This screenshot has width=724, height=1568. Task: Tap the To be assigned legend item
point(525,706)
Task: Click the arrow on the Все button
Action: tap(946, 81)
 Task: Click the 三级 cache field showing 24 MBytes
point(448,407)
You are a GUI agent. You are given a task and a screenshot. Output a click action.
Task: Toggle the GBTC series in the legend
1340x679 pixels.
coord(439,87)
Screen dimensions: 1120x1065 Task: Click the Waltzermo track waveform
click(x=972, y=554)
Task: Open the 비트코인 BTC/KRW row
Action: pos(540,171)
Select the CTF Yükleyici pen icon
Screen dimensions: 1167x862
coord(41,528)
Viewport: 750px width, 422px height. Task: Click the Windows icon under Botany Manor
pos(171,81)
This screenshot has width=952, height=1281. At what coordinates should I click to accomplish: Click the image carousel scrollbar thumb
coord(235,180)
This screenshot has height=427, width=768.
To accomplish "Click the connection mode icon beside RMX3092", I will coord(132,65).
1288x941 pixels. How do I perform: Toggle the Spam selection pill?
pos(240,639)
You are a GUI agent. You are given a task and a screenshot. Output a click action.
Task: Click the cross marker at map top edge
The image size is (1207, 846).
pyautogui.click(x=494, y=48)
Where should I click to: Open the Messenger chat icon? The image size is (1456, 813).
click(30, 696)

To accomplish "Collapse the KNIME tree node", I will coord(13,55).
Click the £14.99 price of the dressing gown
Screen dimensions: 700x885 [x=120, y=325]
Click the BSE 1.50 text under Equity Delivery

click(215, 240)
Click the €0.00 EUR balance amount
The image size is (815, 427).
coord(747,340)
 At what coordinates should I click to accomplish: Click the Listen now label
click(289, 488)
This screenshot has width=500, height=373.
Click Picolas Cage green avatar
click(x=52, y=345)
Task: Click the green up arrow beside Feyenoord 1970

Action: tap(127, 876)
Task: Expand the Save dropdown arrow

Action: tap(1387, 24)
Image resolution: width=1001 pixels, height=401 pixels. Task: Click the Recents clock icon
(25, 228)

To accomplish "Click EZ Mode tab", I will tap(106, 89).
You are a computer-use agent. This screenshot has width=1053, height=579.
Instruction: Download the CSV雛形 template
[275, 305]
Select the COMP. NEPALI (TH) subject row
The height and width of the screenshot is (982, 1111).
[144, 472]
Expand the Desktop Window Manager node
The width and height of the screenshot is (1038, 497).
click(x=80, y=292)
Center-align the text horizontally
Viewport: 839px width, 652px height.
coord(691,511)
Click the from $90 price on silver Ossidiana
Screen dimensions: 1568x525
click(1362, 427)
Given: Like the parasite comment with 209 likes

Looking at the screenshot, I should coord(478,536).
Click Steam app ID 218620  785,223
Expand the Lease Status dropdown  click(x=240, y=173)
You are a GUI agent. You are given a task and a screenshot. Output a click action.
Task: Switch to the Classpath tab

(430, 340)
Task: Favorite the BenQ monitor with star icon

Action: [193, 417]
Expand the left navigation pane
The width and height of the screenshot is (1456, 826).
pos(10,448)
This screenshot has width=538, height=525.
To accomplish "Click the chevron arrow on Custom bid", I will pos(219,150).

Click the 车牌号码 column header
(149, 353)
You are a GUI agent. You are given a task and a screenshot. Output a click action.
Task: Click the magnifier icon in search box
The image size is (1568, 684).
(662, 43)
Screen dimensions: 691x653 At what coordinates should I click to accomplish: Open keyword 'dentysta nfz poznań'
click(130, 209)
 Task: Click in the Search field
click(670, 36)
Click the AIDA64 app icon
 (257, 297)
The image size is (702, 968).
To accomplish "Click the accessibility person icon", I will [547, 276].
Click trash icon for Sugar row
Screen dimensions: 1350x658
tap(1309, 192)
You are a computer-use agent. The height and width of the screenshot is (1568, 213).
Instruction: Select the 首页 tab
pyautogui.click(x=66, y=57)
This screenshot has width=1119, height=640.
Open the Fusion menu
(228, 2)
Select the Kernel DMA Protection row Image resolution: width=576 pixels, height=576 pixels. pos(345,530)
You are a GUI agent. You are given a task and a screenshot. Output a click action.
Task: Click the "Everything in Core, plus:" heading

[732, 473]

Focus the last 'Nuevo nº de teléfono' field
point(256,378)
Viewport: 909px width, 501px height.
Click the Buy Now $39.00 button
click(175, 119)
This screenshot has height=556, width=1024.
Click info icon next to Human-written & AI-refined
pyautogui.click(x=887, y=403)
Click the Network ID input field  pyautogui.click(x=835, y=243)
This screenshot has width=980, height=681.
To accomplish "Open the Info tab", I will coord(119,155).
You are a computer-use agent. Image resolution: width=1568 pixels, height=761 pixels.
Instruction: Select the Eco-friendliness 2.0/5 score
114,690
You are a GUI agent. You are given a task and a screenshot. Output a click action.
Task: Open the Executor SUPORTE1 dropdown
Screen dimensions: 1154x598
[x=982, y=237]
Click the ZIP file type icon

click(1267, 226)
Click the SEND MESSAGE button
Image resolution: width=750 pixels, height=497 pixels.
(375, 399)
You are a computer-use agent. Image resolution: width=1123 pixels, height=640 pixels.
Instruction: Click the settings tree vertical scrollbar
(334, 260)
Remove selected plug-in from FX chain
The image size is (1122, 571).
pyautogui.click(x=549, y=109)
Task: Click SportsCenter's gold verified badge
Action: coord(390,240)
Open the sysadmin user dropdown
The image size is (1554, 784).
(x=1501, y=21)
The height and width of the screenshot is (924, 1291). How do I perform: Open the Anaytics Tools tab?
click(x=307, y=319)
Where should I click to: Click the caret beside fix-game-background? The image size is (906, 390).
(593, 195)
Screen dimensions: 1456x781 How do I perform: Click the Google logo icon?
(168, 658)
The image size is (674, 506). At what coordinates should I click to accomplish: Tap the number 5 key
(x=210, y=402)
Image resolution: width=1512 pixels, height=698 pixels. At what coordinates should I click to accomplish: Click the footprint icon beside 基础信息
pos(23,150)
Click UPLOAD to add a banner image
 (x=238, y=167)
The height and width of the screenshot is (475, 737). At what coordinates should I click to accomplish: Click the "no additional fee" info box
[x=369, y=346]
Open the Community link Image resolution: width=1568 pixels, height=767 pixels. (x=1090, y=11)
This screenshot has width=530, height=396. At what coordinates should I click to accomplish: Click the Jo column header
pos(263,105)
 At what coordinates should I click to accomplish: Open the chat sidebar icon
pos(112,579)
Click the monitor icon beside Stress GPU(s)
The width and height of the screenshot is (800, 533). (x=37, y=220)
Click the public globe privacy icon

§ **TASK REQUIREMENTS**: Give back the whole of the data above, exactly as written.

§ **TASK ANSWER**:
This screenshot has width=724, height=1568. Task: Tap the To be assigned legend item
point(525,706)
Task: Click the arrow on the Все button
Action: tap(946, 81)
 Task: Click the 三级 cache field showing 24 MBytes
point(448,407)
You are a GUI agent. You are given a task and a screenshot. Output a click action.
Task: Toggle the GBTC series in the legend
1340x679 pixels.
coord(439,87)
Screen dimensions: 1120x1065 Task: Click the Waltzermo track waveform
click(x=972, y=554)
Task: Open the 비트코인 BTC/KRW row
Action: pos(540,171)
Select the CTF Yükleyici pen icon
Screen dimensions: 1167x862
coord(41,528)
Viewport: 750px width, 422px height. Task: Click the Windows icon under Botany Manor
pos(171,81)
This screenshot has width=952, height=1281. At what coordinates should I click to accomplish: Click the image carousel scrollbar thumb
coord(235,180)
This screenshot has height=427, width=768.
To accomplish "Click the connection mode icon beside RMX3092", I will coord(132,65).
1288x941 pixels. How do I perform: Toggle the Spam selection pill?
pos(240,639)
You are a GUI agent. You are given a task and a screenshot. Output a click action.
Task: Click the cross marker at map top edge
The image size is (1207, 846).
pyautogui.click(x=494, y=48)
Where should I click to: Open the Messenger chat icon? The image size is (1456, 813).
click(30, 696)

To accomplish "Collapse the KNIME tree node", I will coord(13,55).
Click the £14.99 price of the dressing gown
Screen dimensions: 700x885 [x=120, y=325]
Click the BSE 1.50 text under Equity Delivery

click(215, 240)
Click the €0.00 EUR balance amount
The image size is (815, 427).
coord(747,340)
 At what coordinates should I click to accomplish: Click the Listen now label
click(289, 488)
This screenshot has width=500, height=373.
Click Picolas Cage green avatar
click(x=52, y=345)
Task: Click the green up arrow beside Feyenoord 1970

Action: tap(127, 876)
Task: Expand the Save dropdown arrow

Action: tap(1387, 24)
Image resolution: width=1001 pixels, height=401 pixels. Task: Click the Recents clock icon
(25, 228)

To accomplish "Click EZ Mode tab", I will tap(106, 89).
You are a computer-use agent. This screenshot has width=1053, height=579.
Instruction: Download the CSV雛形 template
[275, 305]
Select the COMP. NEPALI (TH) subject row
The height and width of the screenshot is (982, 1111).
[144, 472]
Expand the Desktop Window Manager node
The width and height of the screenshot is (1038, 497).
click(x=80, y=292)
Center-align the text horizontally
Viewport: 839px width, 652px height.
coord(691,511)
Click the from $90 price on silver Ossidiana
Screen dimensions: 1568x525
click(1362, 427)
Given: Like the parasite comment with 209 likes

Looking at the screenshot, I should coord(478,536).
Click Steam app ID 218620  785,223
Expand the Lease Status dropdown  click(x=240, y=173)
You are a GUI agent. You are given a task and a screenshot. Output a click action.
Task: Switch to the Classpath tab

(430, 340)
Task: Favorite the BenQ monitor with star icon

Action: [193, 417]
Expand the left navigation pane
The width and height of the screenshot is (1456, 826).
pos(10,448)
This screenshot has width=538, height=525.
To accomplish "Click the chevron arrow on Custom bid", I will pos(219,150).

Click the 车牌号码 column header
(149, 353)
You are a GUI agent. You are given a task and a screenshot. Output a click action.
Task: Click the magnifier icon in search box
The image size is (1568, 684).
(662, 43)
Screen dimensions: 691x653 At what coordinates should I click to accomplish: Open keyword 'dentysta nfz poznań'
click(130, 209)
 Task: Click in the Search field
click(670, 36)
Click the AIDA64 app icon
 (257, 297)
The image size is (702, 968).
To accomplish "Click the accessibility person icon", I will [547, 276].
Click trash icon for Sugar row
Screen dimensions: 1350x658
tap(1309, 192)
You are a computer-use agent. The height and width of the screenshot is (1568, 213).
Instruction: Select the 首页 tab
pyautogui.click(x=66, y=57)
This screenshot has width=1119, height=640.
Open the Fusion menu
(228, 2)
Select the Kernel DMA Protection row Image resolution: width=576 pixels, height=576 pixels. pos(345,530)
You are a GUI agent. You are given a task and a screenshot. Output a click action.
Task: Click the "Everything in Core, plus:" heading

[732, 473]

Focus the last 'Nuevo nº de teléfono' field
point(256,378)
Viewport: 909px width, 501px height.
Click the Buy Now $39.00 button
click(175, 119)
This screenshot has height=556, width=1024.
Click info icon next to Human-written & AI-refined
pyautogui.click(x=887, y=403)
Click the Network ID input field  pyautogui.click(x=835, y=243)
This screenshot has width=980, height=681.
To accomplish "Open the Info tab", I will coord(119,155).
You are a computer-use agent. Image resolution: width=1568 pixels, height=761 pixels.
Instruction: Select the Eco-friendliness 2.0/5 score
114,690
You are a GUI agent. You are given a task and a screenshot. Output a click action.
Task: Open the Executor SUPORTE1 dropdown
Screen dimensions: 1154x598
[x=982, y=237]
Click the ZIP file type icon

click(1267, 226)
Click the SEND MESSAGE button
Image resolution: width=750 pixels, height=497 pixels.
(375, 399)
You are a computer-use agent. Image resolution: width=1123 pixels, height=640 pixels.
Instruction: Click the settings tree vertical scrollbar
(334, 260)
Remove selected plug-in from FX chain
The image size is (1122, 571).
pyautogui.click(x=549, y=109)
Task: Click SportsCenter's gold verified badge
Action: coord(390,240)
Open the sysadmin user dropdown
The image size is (1554, 784).
(x=1501, y=21)
The height and width of the screenshot is (924, 1291). How do I perform: Open the Anaytics Tools tab?
click(x=307, y=319)
Where should I click to: Click the caret beside fix-game-background? The image size is (906, 390).
(593, 195)
Screen dimensions: 1456x781 How do I perform: Click the Google logo icon?
(168, 658)
The image size is (674, 506). At what coordinates should I click to accomplish: Tap the number 5 key
(x=210, y=402)
Image resolution: width=1512 pixels, height=698 pixels. At what coordinates should I click to accomplish: Click the footprint icon beside 基础信息
pos(23,150)
Click UPLOAD to add a banner image
 (x=238, y=167)
The height and width of the screenshot is (475, 737). At what coordinates should I click to accomplish: Click the "no additional fee" info box
[x=369, y=346]
Open the Community link Image resolution: width=1568 pixels, height=767 pixels. (x=1090, y=11)
This screenshot has width=530, height=396. At what coordinates should I click to accomplish: Click the Jo column header
pos(263,105)
 At what coordinates should I click to accomplish: Open the chat sidebar icon
pos(112,579)
Click the monitor icon beside Stress GPU(s)
The width and height of the screenshot is (800, 533). (x=37, y=220)
Click the public globe privacy icon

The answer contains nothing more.